If he’s undergoing training from our coaches, I would say he could look good on camera in two weeks or three weeks.
How much training do you think Chalamet had?
We’ve been following it, so I think he had more than a year of training. I didn’t follow day to day, but he had consistent training.
But you would smoke Chalamet at ping-pong, right?
Easily. [Laughs.]
Are you aware of the Marty Supreme jacket?
I’ve seen one in some postings, just not on the streets.
GQ said it could be the defining garment of 2025, as it’s generated its own buzz. If you’re going to rock that jacket, does that mean you need to be good at ping-pong?
You don’t need to be good at ping-pong. It’s a representation of not only the movie, but of what Marty [Reisman] did. He put U.S. table tennis on the map.
But I’d imagine it’s gotta be pretty cool for the ping-pong community to be associated with a hot merch item.
Definitely. Definitely.
In the trailer, we see Chalamet’s character hustling. Do people hustle for money playing table tennis anymore like Marty Reisman did decades ago?
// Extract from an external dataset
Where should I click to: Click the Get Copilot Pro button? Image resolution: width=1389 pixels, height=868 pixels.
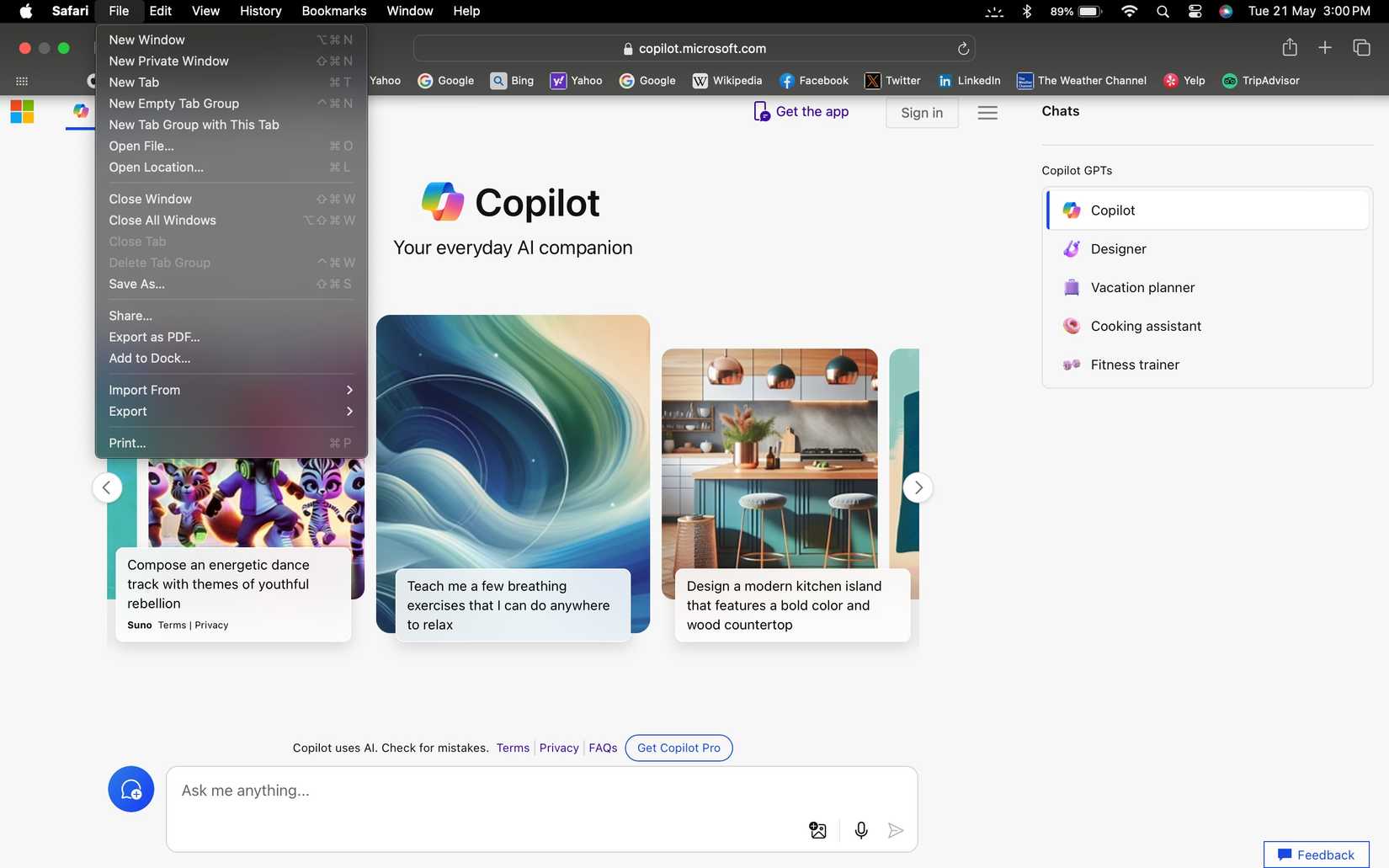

Not as often as before. It’s not the same. Before, people really did use [the sport] to hustle. In table tennis, you play in rating events, and people would actually sandbag to win matches or lower-rated events, and their level didn’t represent the rating they had. But there are still—I would assume that it’s happening in other continents. Just not in the U.S.
I'm assuming that being absurdly good at ping-pong—like Marty Reisman good—isn't a ticket to fame and fortune like it was for Reisman in New York during the 1940s and ’50s. So what's the best part of being awesome at ping-pong or table tennis?
Definitely, there’s bragging rights. But now being good at table tennis opens a lot of doors—not only as an athlete, but employment. A lot of investment banks or venture capitalists or hedge funds are looking to hire athletes, because an athlete knows the grit, the hard work, the discipline. So for me, in particular, I was fortunate enough to have some good titles under my belt, and it opened up opportunities to meet people and share my passion and open up PingPod.